Africa's Richest Woman Now Formally A Suspect In Angolan Corruption Probe



Isabel dos Santos, the billionaire former first daughter of Angola who is said to be one of Africa's wealthiest people, has been accused of rampant financial misconduct in order to line her own pockets.
The allegations, announced Wednesday by Angola's top prosecutor, come just days after a major media investigation released more than 700,000 documents related to dos Santos' business empire — and the questionable conduct that built it — in what has become known as the Luanda Leaks.
"Isabel dos Santos is accused of mismanagement and embezzlement of funds during her tenure at Sonangol," Attorney General Hélder Pitta Grós told a news conference Wednesday evening in the country's capital, Luanda, according to the BBC. Sonangol is Angola's state-owned oil firm.
Dos Santos, who is among a handful of formal suspects in the probe, is also suspected of "money laundering, influence peddling, harmful management ... [and] forgery of documents, among other economic crimes."
The prosecutor did not rule out requesting the support of international police agencies Interpol and Europol, according to the Angola Press Agency, to force dos Santos' return from the U.K., where she currently resides.

Her objections thus far have failed to mitigate the fallout, however.

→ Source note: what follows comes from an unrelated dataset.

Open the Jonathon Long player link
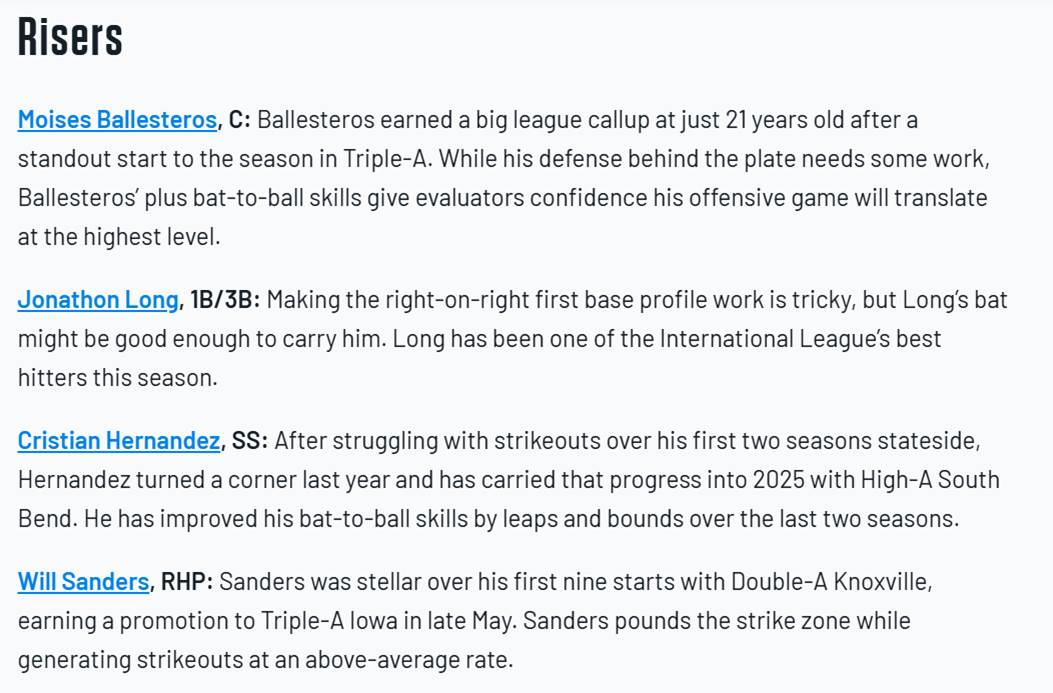The image size is (1053, 693). pos(98,300)
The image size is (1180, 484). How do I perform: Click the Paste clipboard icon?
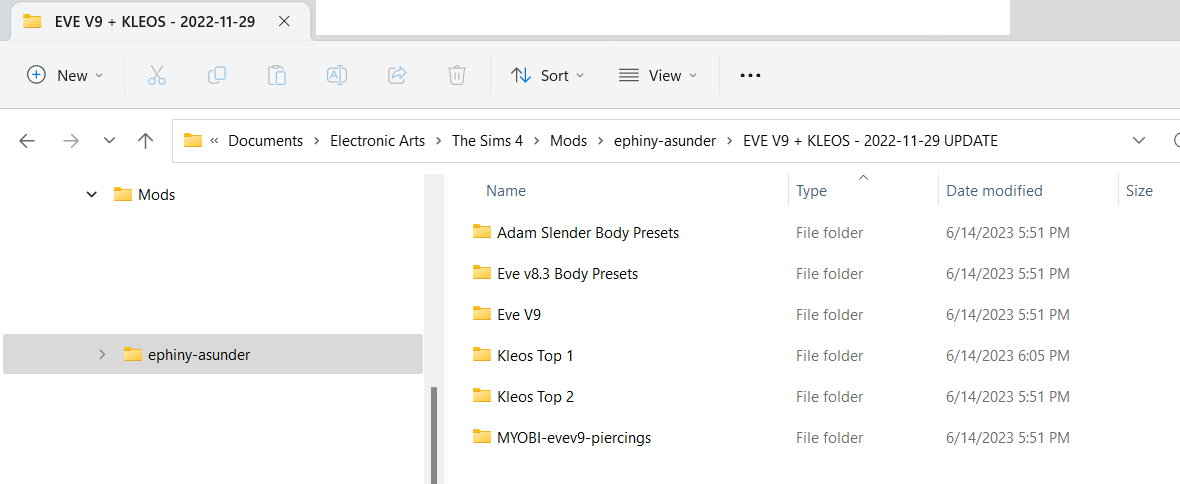click(x=277, y=75)
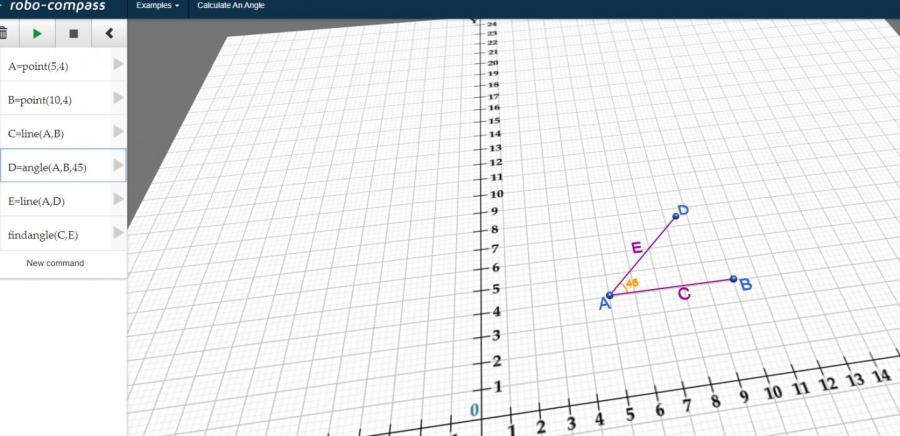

EuroBic, the Portuguese bank in which dos Santos held a 42.5% stake, and which she is alleged to have used in corrupt financial transactions, announced earlier this week that it is parting ways with her companies and her business partners "to safeguard trust in the institution." And it is embarking on an immediate audit.
The Associated Press, citing a police statement, reports that the head of EuroBic's private banking division, Nuno Ribeiro da Cunha, who was also named as a suspect by Angolan prosecutors, apparently took his own life late Wednesday in Lisbon.